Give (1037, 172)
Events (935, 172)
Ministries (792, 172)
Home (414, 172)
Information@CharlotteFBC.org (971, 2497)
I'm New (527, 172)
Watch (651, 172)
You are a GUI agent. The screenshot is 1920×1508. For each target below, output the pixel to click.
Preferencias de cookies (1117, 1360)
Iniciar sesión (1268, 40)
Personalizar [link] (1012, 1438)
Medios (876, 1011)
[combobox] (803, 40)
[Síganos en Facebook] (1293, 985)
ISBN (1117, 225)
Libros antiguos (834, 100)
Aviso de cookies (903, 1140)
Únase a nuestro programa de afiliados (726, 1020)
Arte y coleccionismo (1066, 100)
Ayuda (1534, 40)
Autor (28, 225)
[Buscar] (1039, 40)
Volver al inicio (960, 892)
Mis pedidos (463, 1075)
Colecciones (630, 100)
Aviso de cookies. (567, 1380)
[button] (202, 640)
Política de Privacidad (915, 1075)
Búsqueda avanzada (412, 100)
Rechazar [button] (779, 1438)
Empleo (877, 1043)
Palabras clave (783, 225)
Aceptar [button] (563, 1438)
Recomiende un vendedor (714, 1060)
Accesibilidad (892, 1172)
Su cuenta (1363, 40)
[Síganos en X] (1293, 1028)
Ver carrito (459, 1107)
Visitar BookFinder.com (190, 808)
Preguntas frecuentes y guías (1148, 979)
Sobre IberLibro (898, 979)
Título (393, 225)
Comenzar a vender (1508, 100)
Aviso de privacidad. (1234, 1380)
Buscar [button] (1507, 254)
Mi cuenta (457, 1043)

◆ ◆ ◆

> **AIM OF THE EXERCISE**:
Word for word, set down each line of the material.

> **ANSWER TO THIS PROBLEM**:
Give (1037, 172)
Events (935, 172)
Ministries (792, 172)
Home (414, 172)
Information@CharlotteFBC.org (971, 2497)
I'm New (527, 172)
Watch (651, 172)
You are a GUI agent. The screenshot is 1920×1508. For each target below, output the pixel to click.
Preferencias de cookies (1117, 1360)
Iniciar sesión (1268, 40)
Personalizar [link] (1012, 1438)
Medios (876, 1011)
[combobox] (803, 40)
[Síganos en Facebook] (1293, 985)
ISBN (1117, 225)
Libros antiguos (834, 100)
Aviso de cookies (903, 1140)
Únase a nuestro programa de afiliados (726, 1020)
Arte y coleccionismo (1066, 100)
Ayuda (1534, 40)
Autor (28, 225)
[Buscar] (1039, 40)
Volver al inicio (960, 892)
Mis pedidos (463, 1075)
Colecciones (630, 100)
Aviso de cookies. (567, 1380)
[button] (202, 640)
Política de Privacidad (915, 1075)
Búsqueda avanzada (412, 100)
Rechazar [button] (779, 1438)
Empleo (877, 1043)
Palabras clave (783, 225)
Aceptar [button] (563, 1438)
Recomiende un vendedor (714, 1060)
Accesibilidad (892, 1172)
Su cuenta (1363, 40)
[Síganos en X] (1293, 1028)
Ver carrito (459, 1107)
Visitar BookFinder.com (190, 808)
Preguntas frecuentes y guías (1148, 979)
Sobre IberLibro (898, 979)
Título (393, 225)
Comenzar a vender (1508, 100)
Aviso de privacidad. (1234, 1380)
Buscar [button] (1507, 254)
Mi cuenta (457, 1043)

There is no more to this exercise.